#### [Work instructions]
Instruction for the data below: set down exactly the lines from the line with "The height and" to the line with "Follow the Full property info link", inclusive, and no others.

#### [Task inputs]

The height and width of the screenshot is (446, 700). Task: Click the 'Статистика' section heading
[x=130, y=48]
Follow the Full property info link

==

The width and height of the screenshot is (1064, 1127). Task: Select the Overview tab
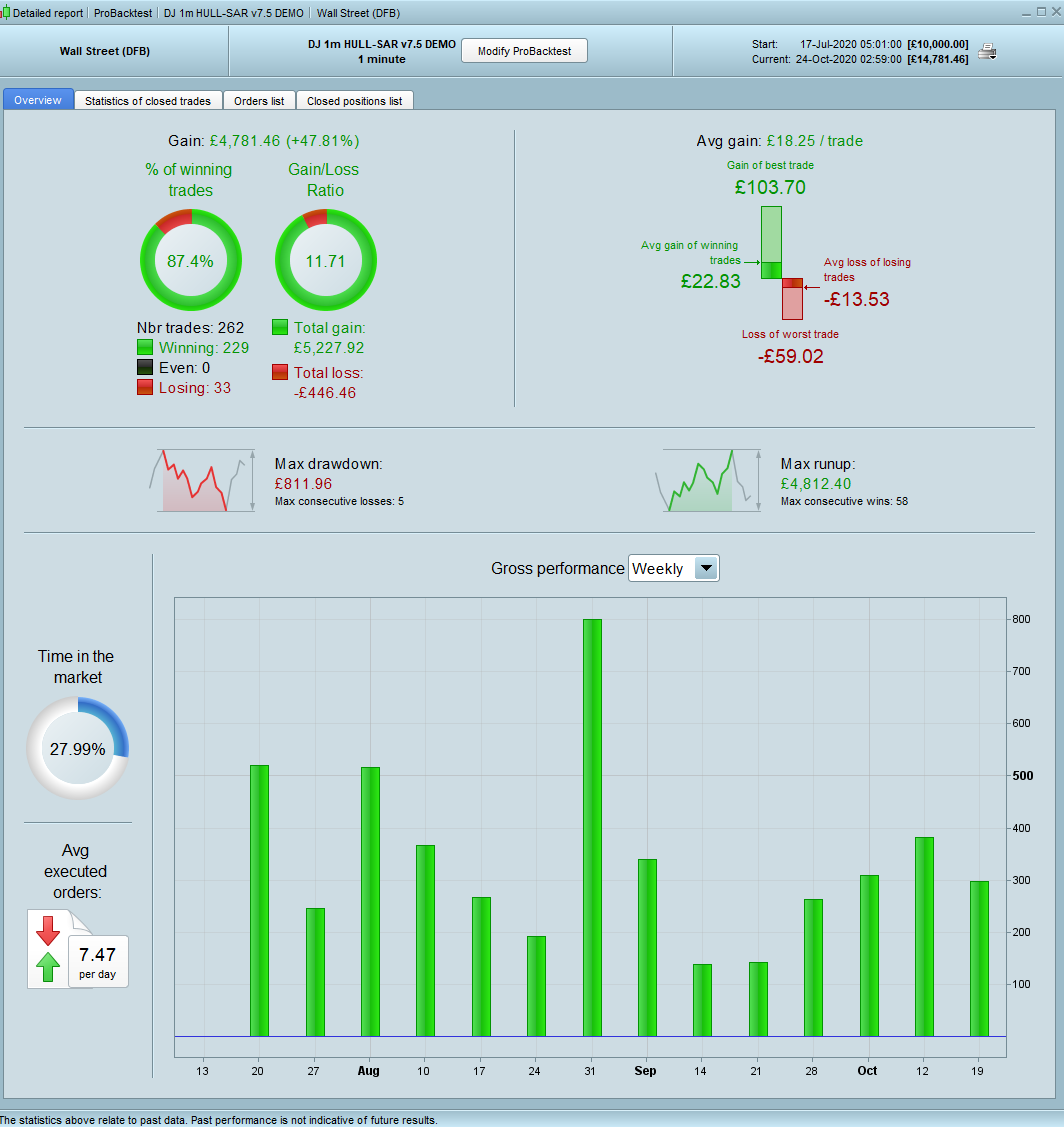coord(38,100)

#### [Worked solution]
The height and width of the screenshot is (446, 700). Task: Click the 'Статистика' section heading
[x=130, y=48]
Follow the Full property info link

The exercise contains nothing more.